Andrew Grumet and I have drafted an article on software design review and would be grateful for comments (persistent comments underneath the article itself; comments about what should be changed in the article or typos should be posted here on the blog). Software projects would seem to be extremely amenable to external design review and yet though this practice is common in business agreements (have a lawyer look over a letter agreement) and in construction (builders bring in an architect or an engineer; architect brings in an engineer to review the structural design), it has been almost unheard-of in software development. A team of programmers is selected and then is able to do more or less whatever it wants.

15 thoughts on “Software Design Review

  1. “Philip said he wanted the document where the programmer set forth what problem he was trying to solve, how large a data set was being handled, what each server did, what software had been selected and why, where the files and programs were on the server, and what the data model was.”

    I may be missing this, but it might be nice if you included a sample document of this sort.

  2. As an electrical engineer working on projects for large, commercial clients who demand preliminary and critical design reviews as a matter of course, I fully agree with the idea of design reviews for software; indeed, I hadn’t realized this wasn’t a universal practice.

    You write, however, that “there are no published standards for how software development is to be done.” This is not true; there are many such standards, among them those issued by the IEEE and listed at:
    http://standards.ieee.org/reading/ieee/std_public/description/se/.

    It’s another matter altogether whether applying those standards and recommended practices actually increases software quality or reduces development time, cost, or risk.

  3. In general, getting the data from the backend to the frontend is THE bottleneck, and that process needs to be kept simple and transparent. Because of the rise of APIs that abstract away the data-fetching part from the programmer (you’ve written about this elsewhere, I think?) it’s important to emphasise in your guide that such abstractions should be viewed with extreme suspicion in production systems. It’s almost always going to be better to fetch data in a big chunk with a simple “select * from … where …” and then pick it apart in the application, than to have multiple fetches at finer granularity.

    And on a similar note, non-relational DBs (glorified key-value stores) are very hot these days, but people should remember that many man-years of optimisation efforts have gone into making RDBMSs fast. Not going with one should be a very carefully considered choice, not the default.

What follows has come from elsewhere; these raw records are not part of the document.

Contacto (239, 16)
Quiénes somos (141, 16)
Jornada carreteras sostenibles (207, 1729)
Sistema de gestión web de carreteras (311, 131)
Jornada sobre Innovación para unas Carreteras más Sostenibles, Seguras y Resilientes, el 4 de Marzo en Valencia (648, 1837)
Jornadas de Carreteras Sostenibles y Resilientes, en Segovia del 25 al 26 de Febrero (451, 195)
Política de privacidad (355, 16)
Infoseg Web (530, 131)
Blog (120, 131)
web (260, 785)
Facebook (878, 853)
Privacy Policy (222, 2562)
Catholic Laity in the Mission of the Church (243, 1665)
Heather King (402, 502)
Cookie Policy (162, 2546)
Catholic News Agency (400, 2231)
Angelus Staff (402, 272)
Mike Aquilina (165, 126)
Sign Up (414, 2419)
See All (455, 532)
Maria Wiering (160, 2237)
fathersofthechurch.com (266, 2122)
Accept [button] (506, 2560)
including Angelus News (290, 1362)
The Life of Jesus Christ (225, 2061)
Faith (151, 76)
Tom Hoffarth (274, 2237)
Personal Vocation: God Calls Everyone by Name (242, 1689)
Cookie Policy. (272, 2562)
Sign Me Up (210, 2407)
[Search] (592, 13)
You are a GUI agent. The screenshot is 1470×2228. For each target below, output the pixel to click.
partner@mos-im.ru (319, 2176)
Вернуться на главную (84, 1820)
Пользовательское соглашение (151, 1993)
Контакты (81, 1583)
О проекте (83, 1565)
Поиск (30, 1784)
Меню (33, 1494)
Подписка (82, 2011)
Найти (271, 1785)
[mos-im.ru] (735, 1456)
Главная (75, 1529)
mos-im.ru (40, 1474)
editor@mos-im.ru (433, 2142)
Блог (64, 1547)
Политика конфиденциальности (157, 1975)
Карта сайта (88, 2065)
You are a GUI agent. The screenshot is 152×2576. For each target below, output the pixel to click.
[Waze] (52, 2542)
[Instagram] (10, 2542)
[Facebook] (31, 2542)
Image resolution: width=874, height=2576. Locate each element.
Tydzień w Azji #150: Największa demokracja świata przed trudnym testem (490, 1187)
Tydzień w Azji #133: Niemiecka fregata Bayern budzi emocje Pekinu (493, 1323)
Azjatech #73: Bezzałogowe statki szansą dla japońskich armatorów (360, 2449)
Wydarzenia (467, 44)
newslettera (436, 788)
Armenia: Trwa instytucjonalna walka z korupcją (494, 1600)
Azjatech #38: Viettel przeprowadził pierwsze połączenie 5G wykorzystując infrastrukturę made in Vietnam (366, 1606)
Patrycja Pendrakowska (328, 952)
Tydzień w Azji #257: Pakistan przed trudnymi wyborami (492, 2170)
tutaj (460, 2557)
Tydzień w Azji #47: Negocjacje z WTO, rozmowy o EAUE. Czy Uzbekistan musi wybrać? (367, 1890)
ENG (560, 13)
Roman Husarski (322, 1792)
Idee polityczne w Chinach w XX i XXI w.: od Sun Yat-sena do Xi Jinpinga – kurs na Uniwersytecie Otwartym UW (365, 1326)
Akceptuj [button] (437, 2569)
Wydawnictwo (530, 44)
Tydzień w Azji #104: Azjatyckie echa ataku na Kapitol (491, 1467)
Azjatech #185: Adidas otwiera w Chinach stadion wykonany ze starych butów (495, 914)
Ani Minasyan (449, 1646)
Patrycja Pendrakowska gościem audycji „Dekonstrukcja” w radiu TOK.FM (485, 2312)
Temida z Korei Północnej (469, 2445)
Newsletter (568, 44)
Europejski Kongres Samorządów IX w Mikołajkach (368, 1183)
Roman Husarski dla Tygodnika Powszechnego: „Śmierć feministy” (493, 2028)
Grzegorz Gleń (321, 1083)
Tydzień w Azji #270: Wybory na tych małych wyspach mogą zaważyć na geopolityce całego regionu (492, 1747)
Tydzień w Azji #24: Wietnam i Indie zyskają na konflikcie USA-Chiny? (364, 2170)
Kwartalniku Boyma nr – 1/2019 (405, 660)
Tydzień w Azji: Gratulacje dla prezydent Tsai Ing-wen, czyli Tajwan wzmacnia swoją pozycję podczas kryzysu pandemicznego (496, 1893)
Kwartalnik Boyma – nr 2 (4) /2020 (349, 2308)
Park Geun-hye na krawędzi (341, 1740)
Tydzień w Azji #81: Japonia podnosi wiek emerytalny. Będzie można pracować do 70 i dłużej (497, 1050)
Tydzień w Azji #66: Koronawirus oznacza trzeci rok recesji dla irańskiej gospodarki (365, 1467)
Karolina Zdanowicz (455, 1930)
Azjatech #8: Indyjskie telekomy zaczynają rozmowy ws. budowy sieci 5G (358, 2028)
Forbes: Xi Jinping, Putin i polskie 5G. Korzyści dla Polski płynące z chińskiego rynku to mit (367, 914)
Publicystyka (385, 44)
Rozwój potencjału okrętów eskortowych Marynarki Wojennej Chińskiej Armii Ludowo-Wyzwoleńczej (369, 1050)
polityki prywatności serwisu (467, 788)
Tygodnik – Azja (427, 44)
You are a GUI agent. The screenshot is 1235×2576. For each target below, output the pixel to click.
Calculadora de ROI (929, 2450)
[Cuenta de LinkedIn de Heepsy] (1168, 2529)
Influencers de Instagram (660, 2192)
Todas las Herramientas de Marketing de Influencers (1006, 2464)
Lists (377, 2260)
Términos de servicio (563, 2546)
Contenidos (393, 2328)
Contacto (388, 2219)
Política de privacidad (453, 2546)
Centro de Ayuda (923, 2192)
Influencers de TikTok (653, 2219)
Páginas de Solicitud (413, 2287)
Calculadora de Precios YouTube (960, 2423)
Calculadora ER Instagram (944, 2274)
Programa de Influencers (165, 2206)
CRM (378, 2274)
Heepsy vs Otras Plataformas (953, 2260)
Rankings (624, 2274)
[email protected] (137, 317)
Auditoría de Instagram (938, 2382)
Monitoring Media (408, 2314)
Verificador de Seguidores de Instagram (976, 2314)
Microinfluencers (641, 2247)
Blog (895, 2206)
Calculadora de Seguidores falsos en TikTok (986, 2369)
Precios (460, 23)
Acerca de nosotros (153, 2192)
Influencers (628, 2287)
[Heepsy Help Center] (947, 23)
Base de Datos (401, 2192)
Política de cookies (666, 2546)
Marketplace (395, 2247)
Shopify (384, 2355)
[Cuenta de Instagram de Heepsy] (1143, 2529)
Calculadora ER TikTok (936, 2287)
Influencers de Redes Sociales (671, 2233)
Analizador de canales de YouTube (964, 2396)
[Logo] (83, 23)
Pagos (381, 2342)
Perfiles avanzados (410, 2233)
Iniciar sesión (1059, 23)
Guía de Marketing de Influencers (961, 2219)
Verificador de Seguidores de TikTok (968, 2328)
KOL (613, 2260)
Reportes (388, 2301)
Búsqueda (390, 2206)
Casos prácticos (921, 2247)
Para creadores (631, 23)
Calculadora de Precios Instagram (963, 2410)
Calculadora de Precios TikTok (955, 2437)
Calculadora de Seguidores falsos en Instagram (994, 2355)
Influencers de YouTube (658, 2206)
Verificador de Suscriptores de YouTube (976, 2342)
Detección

    I must say this is a wonderful article!

  4. Anonymous EE: I probably should have said “no published and agreed-upon standards”. Certainly there are plenty of textbooks on software engineering. Unfortunately there is a lot less agreement among those textbooks than you’d find in, say, physics or medical texts. I have worked with an excellent programmer who simply stated that comments were bad. They might get out of sync with the source code if the source were changed and therefore there shouldn’t be any comments. I came into another project where a Harvard graduate had been flailing away at the source code for a few years. He had perhaps changed 0.1% of the lines of code. Nonetheless, he was concerned that the docs were now out of sync with the code. So he deleted them. All of the docs that the original programmers had written. As programming is not a profession and there is no professional society enforcing standards, I don’t think I can find a document that would definitely prove either of these guys wrong (yet I believe them to be wrong, as a matter of personal opinion).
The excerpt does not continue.